Wie sieht für Sie das Modell der Zukunft aus, um wissenschaftliche Erkenntnis zu transferieren?
AG: Bevor Ergebnisse veröffentlicht werden, muss erst einmal ein Diskurs stattfinden. Das wäre schon ein Impact, weil die Leute etwas daraus mitnehmen. Wenn die Ergebnisse feststehen, müssten diese für verschiedene Formate aufbereitet werden, sei es für Presse, Politikergespräche oder die interessierte Gesellschaft. Meiner Meinung nach müsste es Akteur:innen in meinem Ökosystem geben, die Ergebnisse jeglicher Art aufbereiten und in die Welt streuen. Und damit meine ich nicht nur Einzelergebnisse. Was wir brauchen, sind auch Metaanalysen und systematische Evaluationen, wo Forschungsergebnisse gesammelt und aggregiert und entsprechend verbreitet werden. Dadurch entsteht auch mehr Robustheit. Derzeit gibt es dafür allerdings wenig Outlets und auch wenig Wertschätzung. Das muss geändert werden. Es gibt zum Beispiel jede Menge Publikationen zu der Frage, wie Unternehmen mit Corona umgegangen sind. Das müsste zusammengefasst werden. Da springen dann eher Unternehmensberatungen auf, die hier Zeit und Arbeit in Metaanalysen investieren. Die haben aber eine andere Agenda. Ich denke, Wissenschaftler:innen sollten es vermehrt selbst machen.
Wo sehen Sie aktuell den Stellenwert von Open Science?
AG: In meiner Blase sind viele Wirtschaftsforschende, die Open Science machen, weil sie daran glauben. Und was Wissenschaftskommunikation betrifft: Es wird immer mehr erwartet und daher steigt auch das Interesse und das Engagement, hier mehr zu machen. Mit Open Science ist es wie mit dem E-Auto. Es gibt es, aber wir haben noch nicht genügend Tankstellen bzw.

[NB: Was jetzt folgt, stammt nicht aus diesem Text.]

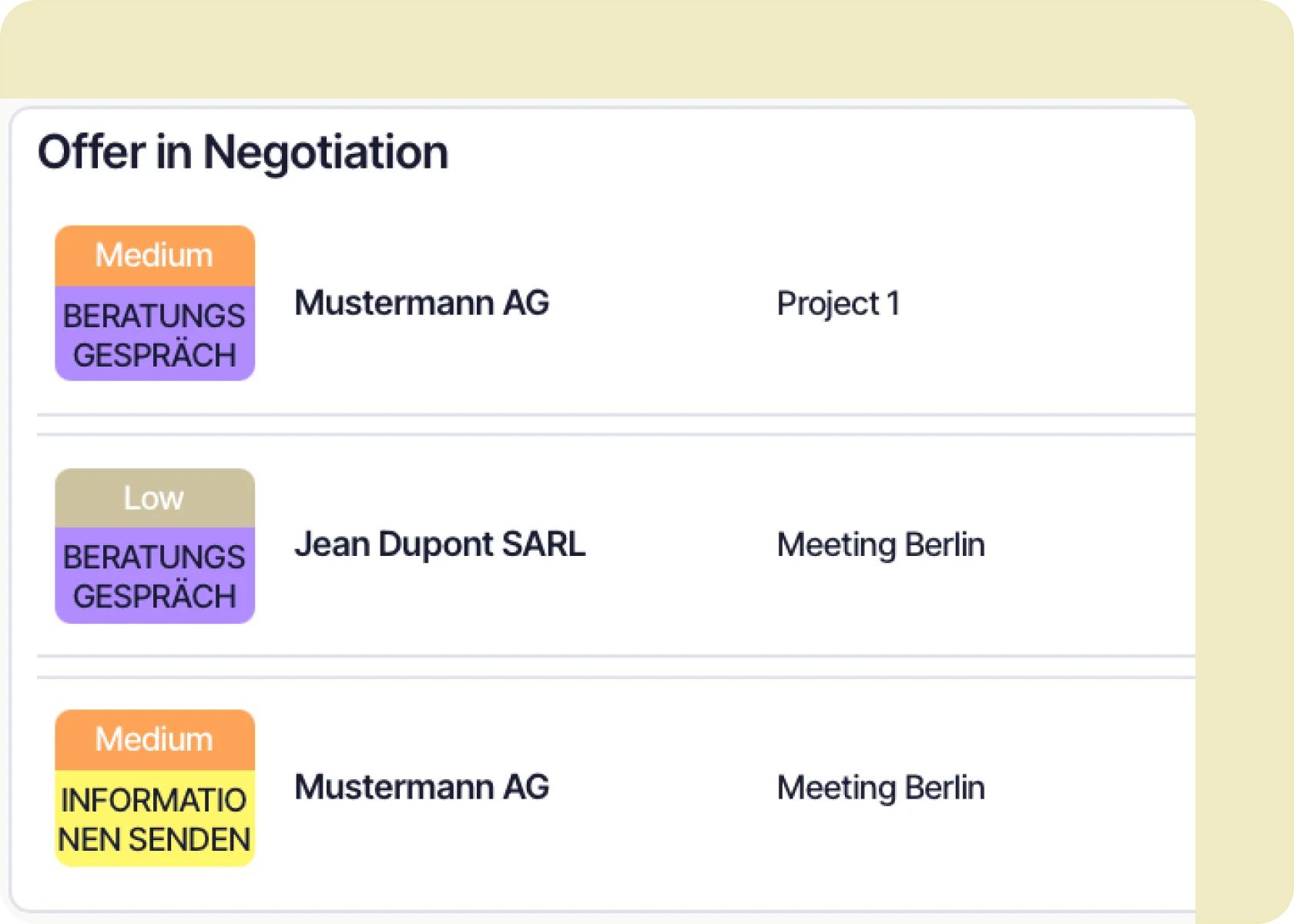This screenshot has height=924, width=1294.
Task: Click the Offer in Negotiation heading
Action: [x=243, y=152]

Ladestationen, dass man auch überall damit unterwegs sein kann und es reicht auch nicht für jede Fahrt.
Haben Sie davon schon profitieren können, dass Sie das Thema Open Science voranbringen?
AG: Viele Kolleg:innen finden es sehr gut, was ich da mache. Ich bin jetzt unter die 10 besten Nachwuchswissenschaftler:innen des Jahres gewählt worden und dort spielte ein Engagement für die Wissenschaft auch eine Rolle. Ob das ausschlaggebend war, weiß ich natürlich nicht. Ich beobachte aber, dass Offenheit, Transparenz und Transfer immer häufiger nachgefragt werden, sei es in Ausschreibungen, von Seiten der Universitätspräsident:innen oder von Akteur:innen in Kommissionen. Aber ich sage auch allen Doktorand:innen in meinem Fach, dass es ohne eine A+-Publikation schwierig wird mit der Professur.
Sie sind Forschungsgruppenleiter – welche Tipps haben Sie für Nachwuchswissenschaftler:innen?
AG: Meine Empfehlungen sind meistens sehr individuell. Wenn jemand z.B. nicht in die Wissenschaft will und nach der Promotion eher praxisbezogen arbeiten möchte, sollte eine Veröffentlichung auch in einem entsprechenden Praktiker:innen-Journal erfolgen, um sich als Expert:in zu positionieren. Ich empfehle jungen Doktorand:innen, die in der Wissenschaft bleiben wollen, eher auf Qualität als auf Schnelligkeit zu setzen. Aber wenn ich das Ergebnis gut finde, ermuntere ich auch, es in die Öffentlichkeit zu geben. Open Science kann zu Feed-Forward Mechanismen in der Forschung führen. Was heißt das? Ich habe in der Kommunikation mit der Öffentlichkeit gemerkt, dass sich neue Gedankengänge erschließen, die nicht nur etwas Bestehendes verbessern, sondern etwas Neues kreieren. Durch Open Science kommen wir auf neue Ideen. Und das finde ich zentral wichtig, dass ein Prozess nach vorne stattfindet.
Vielen Dank!
Das Interview wurde geführt von Dr. Doreen Siegfried.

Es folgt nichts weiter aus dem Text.